The ending. I’m not going to say what happens and ruin it for anyone. I’ll also say right now that the ending wasn’t necessarily bad. As I said in my quote at the top, I feel like I must have missed something because I was left feeling like the story had just lost steam by the end.

The case was progressing, and I was enjoying it. Things were escalating and it was exciting. Discoveries were being made and everything looked great. Then it just sort of ended. This is why I think I missed something. As far as the plot goes, it makes sense to have ended where it did – I guess I just expected it to go another way. I could read the last few chapters again – and indeed I might – but for the moment, the vague sense of disappointment.

Another minor thing – the case had a chess theme, and often there were descriptions of chess moves, or terminology that admittedly flew right over my head. This isn’t a criticism of the writing itself – I’m quite sure if you’re slightly more familiar with chess than I am those parts would make perfect sense – it was just something that made little bits harder to follow.

Final thoughts…

When I started reading, I was having fun – and I really wanted to enjoy this book more than I did. Frankly, if it wasn’t for the ending – which I remind you, wasn’t necessarily bad, it just wasn’t what I was expecting – then this would have got a solid four buttons. Unfortunately, the fact the I got to the end with my interest waning knocked off some points.

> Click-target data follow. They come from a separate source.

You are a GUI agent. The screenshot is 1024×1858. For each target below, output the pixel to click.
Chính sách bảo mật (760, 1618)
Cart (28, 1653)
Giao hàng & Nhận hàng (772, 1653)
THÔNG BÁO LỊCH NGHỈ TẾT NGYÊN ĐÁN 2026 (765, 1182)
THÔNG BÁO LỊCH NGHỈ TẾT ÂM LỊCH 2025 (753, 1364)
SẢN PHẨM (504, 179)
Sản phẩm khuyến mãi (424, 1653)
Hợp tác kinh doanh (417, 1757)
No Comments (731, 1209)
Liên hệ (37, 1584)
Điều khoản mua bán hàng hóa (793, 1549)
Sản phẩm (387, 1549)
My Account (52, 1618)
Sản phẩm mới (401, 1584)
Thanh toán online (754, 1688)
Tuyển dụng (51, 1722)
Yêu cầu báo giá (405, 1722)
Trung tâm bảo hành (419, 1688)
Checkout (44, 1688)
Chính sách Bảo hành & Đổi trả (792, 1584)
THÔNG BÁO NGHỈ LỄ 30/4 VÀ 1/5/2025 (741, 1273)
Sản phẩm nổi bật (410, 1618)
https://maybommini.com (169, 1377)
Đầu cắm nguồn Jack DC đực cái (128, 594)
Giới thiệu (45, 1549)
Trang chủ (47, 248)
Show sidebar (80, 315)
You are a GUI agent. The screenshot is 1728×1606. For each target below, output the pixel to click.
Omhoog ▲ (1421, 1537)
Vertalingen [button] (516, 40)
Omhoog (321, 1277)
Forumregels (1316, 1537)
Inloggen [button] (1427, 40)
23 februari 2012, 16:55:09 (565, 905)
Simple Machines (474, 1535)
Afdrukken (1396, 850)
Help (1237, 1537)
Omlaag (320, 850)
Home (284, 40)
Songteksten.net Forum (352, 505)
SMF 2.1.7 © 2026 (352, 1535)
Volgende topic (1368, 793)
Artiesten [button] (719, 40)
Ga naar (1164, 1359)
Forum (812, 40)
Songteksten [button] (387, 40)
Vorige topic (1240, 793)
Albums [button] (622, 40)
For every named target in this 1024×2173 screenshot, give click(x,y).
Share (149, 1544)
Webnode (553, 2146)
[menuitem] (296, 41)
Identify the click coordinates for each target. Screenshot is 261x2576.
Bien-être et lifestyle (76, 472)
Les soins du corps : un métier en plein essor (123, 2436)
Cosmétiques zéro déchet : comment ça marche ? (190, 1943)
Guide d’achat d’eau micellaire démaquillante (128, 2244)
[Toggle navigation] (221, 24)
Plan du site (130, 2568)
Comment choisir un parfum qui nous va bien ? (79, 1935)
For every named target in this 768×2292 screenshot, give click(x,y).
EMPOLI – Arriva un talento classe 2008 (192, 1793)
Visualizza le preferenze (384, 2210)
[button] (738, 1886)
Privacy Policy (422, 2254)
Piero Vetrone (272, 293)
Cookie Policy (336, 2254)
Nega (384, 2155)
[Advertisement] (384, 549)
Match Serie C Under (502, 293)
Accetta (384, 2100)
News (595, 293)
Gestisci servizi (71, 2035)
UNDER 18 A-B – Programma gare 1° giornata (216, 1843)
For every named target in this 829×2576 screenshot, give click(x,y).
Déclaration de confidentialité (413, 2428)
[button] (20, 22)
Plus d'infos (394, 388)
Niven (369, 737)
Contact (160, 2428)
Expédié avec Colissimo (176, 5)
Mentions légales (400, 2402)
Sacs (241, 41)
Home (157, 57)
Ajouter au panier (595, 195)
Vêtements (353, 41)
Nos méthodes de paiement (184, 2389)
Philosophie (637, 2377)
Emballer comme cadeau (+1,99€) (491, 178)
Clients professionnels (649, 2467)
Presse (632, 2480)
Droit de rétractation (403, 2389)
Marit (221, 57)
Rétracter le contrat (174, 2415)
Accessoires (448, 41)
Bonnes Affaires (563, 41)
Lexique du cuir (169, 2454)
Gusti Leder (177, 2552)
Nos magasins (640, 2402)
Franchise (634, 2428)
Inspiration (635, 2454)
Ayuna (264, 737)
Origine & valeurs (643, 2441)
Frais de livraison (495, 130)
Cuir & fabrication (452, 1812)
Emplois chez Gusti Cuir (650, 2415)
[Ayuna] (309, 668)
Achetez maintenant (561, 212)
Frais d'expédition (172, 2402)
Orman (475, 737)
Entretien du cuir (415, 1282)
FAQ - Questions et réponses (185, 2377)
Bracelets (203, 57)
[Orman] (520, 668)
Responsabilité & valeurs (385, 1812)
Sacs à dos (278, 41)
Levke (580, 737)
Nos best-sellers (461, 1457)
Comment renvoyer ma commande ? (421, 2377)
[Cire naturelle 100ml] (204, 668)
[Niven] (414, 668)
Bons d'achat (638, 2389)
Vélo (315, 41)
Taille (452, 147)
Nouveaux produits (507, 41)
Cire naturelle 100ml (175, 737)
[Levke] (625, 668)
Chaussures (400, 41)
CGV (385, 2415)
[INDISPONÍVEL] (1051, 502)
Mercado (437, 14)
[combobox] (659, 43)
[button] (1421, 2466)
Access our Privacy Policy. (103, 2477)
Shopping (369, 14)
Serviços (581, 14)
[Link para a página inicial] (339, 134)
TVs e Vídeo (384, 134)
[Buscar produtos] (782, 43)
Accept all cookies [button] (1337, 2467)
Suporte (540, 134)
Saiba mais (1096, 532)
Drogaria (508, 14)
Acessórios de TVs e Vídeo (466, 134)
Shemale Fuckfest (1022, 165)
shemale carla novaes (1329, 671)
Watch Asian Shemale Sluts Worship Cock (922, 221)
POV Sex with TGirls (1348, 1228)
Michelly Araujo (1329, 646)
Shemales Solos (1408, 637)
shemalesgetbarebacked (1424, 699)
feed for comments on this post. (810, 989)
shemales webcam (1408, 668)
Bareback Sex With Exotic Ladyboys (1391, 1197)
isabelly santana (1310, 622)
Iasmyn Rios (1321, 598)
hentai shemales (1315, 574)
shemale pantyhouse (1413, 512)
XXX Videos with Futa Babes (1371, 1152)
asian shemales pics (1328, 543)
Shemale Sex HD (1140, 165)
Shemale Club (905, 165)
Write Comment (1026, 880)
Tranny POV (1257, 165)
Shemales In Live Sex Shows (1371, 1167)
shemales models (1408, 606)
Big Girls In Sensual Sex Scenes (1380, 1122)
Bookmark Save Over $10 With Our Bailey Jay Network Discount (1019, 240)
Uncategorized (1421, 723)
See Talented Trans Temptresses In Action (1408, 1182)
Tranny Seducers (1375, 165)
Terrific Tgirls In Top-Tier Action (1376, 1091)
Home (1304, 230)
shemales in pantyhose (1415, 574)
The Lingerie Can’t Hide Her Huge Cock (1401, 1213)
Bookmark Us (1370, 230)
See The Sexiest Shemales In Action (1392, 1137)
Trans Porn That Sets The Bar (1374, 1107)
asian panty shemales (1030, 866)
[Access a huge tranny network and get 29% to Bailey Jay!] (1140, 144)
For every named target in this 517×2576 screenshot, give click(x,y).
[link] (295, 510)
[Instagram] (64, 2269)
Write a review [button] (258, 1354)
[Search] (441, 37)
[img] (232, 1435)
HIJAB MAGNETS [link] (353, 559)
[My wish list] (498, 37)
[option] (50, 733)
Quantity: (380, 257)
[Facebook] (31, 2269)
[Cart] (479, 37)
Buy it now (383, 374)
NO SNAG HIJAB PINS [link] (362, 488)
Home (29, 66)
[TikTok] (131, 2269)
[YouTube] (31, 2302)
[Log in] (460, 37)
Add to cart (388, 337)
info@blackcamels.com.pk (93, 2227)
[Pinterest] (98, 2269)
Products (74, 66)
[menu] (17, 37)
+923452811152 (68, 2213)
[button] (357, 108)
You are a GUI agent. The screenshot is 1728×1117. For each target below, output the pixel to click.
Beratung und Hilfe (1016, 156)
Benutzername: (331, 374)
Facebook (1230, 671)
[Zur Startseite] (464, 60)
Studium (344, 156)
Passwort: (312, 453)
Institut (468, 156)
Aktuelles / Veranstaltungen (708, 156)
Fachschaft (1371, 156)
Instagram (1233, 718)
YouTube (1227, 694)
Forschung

One final point. When I started writing this review, I gave the book a 3 button rating. However, as I was writing, bits of the book I had enjoyed kept coming back to me and the rating seemed unfit – it didn’t do it justice. This book isn’t a bad book – I would recommend it to a crime fan – it just didn’t hit the right buttons for me!


Please note: I am in no way affiliated with the author or publishers. I bought this book with my own money for my own reasons. The opinions contained within are my own and have not been influenced by any external entity!